Approaching a dataset with visualization
I’d like to give my students some simple guidelines for how to use data visualization to look at a new dataset. What to do first, second, and so on. Here’s what I’m going to suggest.
Examine individual variables
First, take one variable at a time. Which are the most important ones, considering the audience and the purpose of your work? What are the mean, median, and mode? Accordingly, your first visualizations may be histograms or box-and-whisker plots, maybe Pareto diagrams. These go beyond the statistics by showing us the overall “shape” of the distributions, revealing things like Normal distributions, skewness, and fat or thin tails.
Compare subsets of the data on single variables
Once you have a sense of how the data is distributed overall, you can begin slicing and dicing it by some categorical dimension(s). This can be as simple as a bar chart comparing a single statistic across categories, or it can be a small-multiples diagram that repeats a histogram once for each subset of the data. Comparison is the name of the game here. How do men differ from women, or how does Canada differ from the UK, or how does 2016 differ from 2017, on your key variable?
Changes over time
Line graphs, particularly with time as the X axis, are very meaningful to us perhaps because storytelling is a natural way that we humans think. Line graphs are easy to generate in software like Excel or Tableau, and they transform what was a single point metric into a story of rise and fall and seasonality. These are particularly enriching visualizations if your data has a time dimension.
Relationships between continuous variables
As we begin to get a handle on the data one variable at a time, we may begin to form theories to explain or predict it, theories that can be represented as relationships between variables.

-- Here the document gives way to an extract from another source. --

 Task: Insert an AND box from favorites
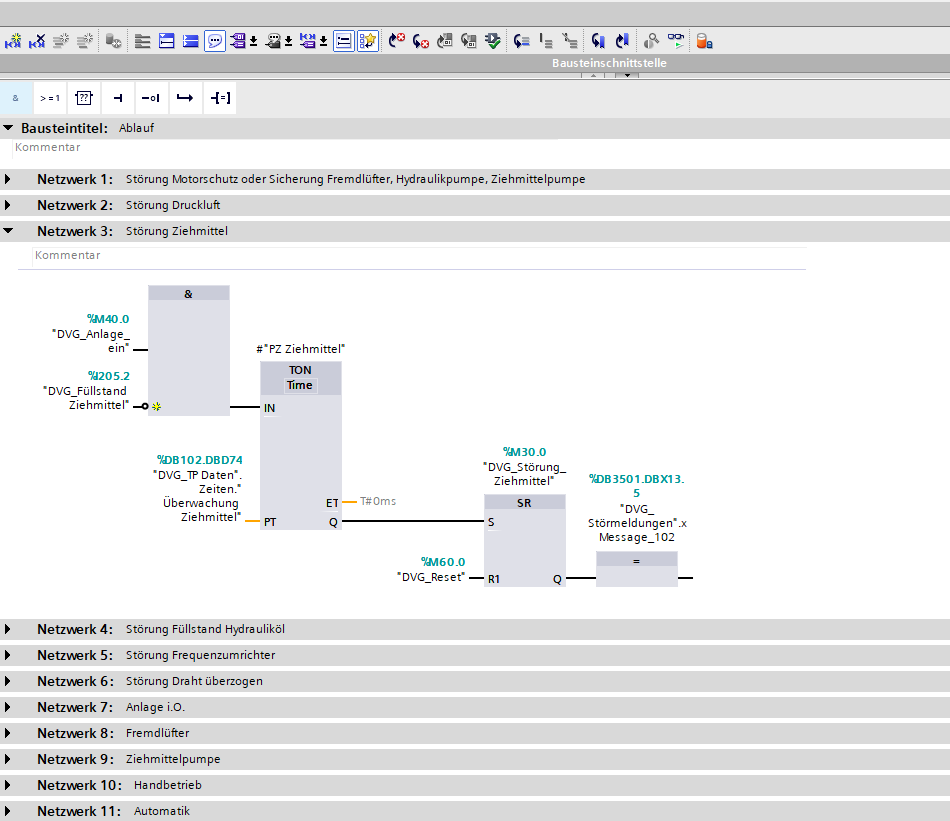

Is television viewing related to socioeconomic status? Are Red Sox wins correlated with the weather on game day? Does student satisfaction depend on class size? The classic data visualization to compare two such variables is the XY scatterplot, with each data point plotted on both dimensions. Lines or curves that indicate significant relationships can be seen, if they exist, and so can outliers.
Incidentally, the list above could also serve as the outline to a data visualization term paper. I’m just sayin’…